3.5. Fluidized bed drier (FBD)

The characteristics and working principle of this single-stage fluidization were aimed at reducing the moisture content from 70% to 3%. In this single-stage FBD, a uniform flow rate and inlet air temperature were used throughout the drying bed. At each position, the total mass of tea was kept constant and a piece of the moisture was evaporated. Subsequently, the mixing and drying of the tea granules were carried out uniformly through a fluidization process. Hot air was used as a carrier of tea grains through a dryer, providing forward motion to the leaves until the dried leaves were released at the end of the discharge (see Fig. 3).

3.6. Shelf-type plant drying technology monitoring system

Table 4 showed that the drying technology applied to plants mostly focused only on temperature in their control systems. Meanwhile, optimal drying required a complex control system to ensure that the product met the established quality standards. Good technology should also be easily operated by users and must not require expensive costs for machine maintenance.

Table 4. A systematic review of the drying system with more on the implementation of the monitoring system used.

Author(s) and place of experiment	[36]	[37]	[33]
Drying time/rate	The drying process took about 15–25 min, based on the thickness of the leaves, quantity, and types of the tea which were subjected to drying.	77 h	30 min
Drying temperature	The temperature above the trays were controlled between 50 °C and 100 °C.	the drying temperature was maintained constant at 40 °C	40 °C, 55 °C, and 70 °C
Drying capacity(kg)	Typical dryer capacity fluctuates from about 100 kg/h to 300 kg/h and the average fuel consumption is around 45 kg/h.	about 30 kg of leaves were taken to carry out the tests	200, 400, and 600 g
Test quality of dried product	Typical dryer capacity fluctuates from about 100 kg/h to 300 kg/h	the drying process was conducted until achieving 10% of the humidity of the drying material. As a consequence, the two species have different “expiration dates”.	on the drying trays in sizes 2, 4, and 6 cm.
Parameters of energy consumption for drying	the moisture content of the tea leaves declined from around 68% to approximately under 3% and the average fuel consumption is around 45 kg/h.	that biomass density up to 5 kg/m2 is not a limiting factor in the duration of the process.	air temperature, airspeed, and relative humidity
Indicator monitoring system	The programmable controller which controls moisture content	the precise monitoring of the evolution of biomass moisture loss and drying rate.	a constant air velocity of 1 m/s was used for all the experiments. All the tests were performed in three replicates and all the samples were treated with the same drying conditions.

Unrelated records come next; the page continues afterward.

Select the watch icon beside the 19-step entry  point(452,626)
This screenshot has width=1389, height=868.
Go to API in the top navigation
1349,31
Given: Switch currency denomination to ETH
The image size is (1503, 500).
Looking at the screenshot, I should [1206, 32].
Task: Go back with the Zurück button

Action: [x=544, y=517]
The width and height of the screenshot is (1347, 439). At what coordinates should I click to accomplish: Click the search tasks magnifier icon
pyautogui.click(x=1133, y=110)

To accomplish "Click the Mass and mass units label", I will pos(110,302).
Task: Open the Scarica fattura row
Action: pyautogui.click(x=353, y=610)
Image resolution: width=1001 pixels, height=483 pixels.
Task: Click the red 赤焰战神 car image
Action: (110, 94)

3.7. Rack type drying monitoring system

In the large-scale industrial sector, dryers used very expensive PLC-based systems in monitoring units, which was not suitable for small-scale systems [36]. To overcome this problem, the use of a monitoring system with a low cost was adopted by adjusting it to the required specifications. Therefore, a microcontroller-based system was found to be an alternative to making a low-cost system. This system processed data using several components and manipulated conditions during the drying process (see Fig. 4). The main function was to digitize the results of sensor capture in the form of digital values from analog sensors using a microcontroller.

3.8. Smart system to control aromatic herb

The cabinet-type dryer was made of stainless steel, namely AISI 304, with dimensions of 95 × 60 × 150 cm (see Fig. 5). It was equipped with two doors and a ventilation system to control relative humidity. This drying device had a power of 1250 W and can reach temperatures from +5 °C to 130 °C. The heating was achieved by special air heating with an ascending flow from the evacuation of steam through centrifuges with a flow rate of 40 m3/h. The drying chamber on this device was equipped with automatic heating and ventilation system, ensuring a constant temperature and relative humidity in the drying chamber.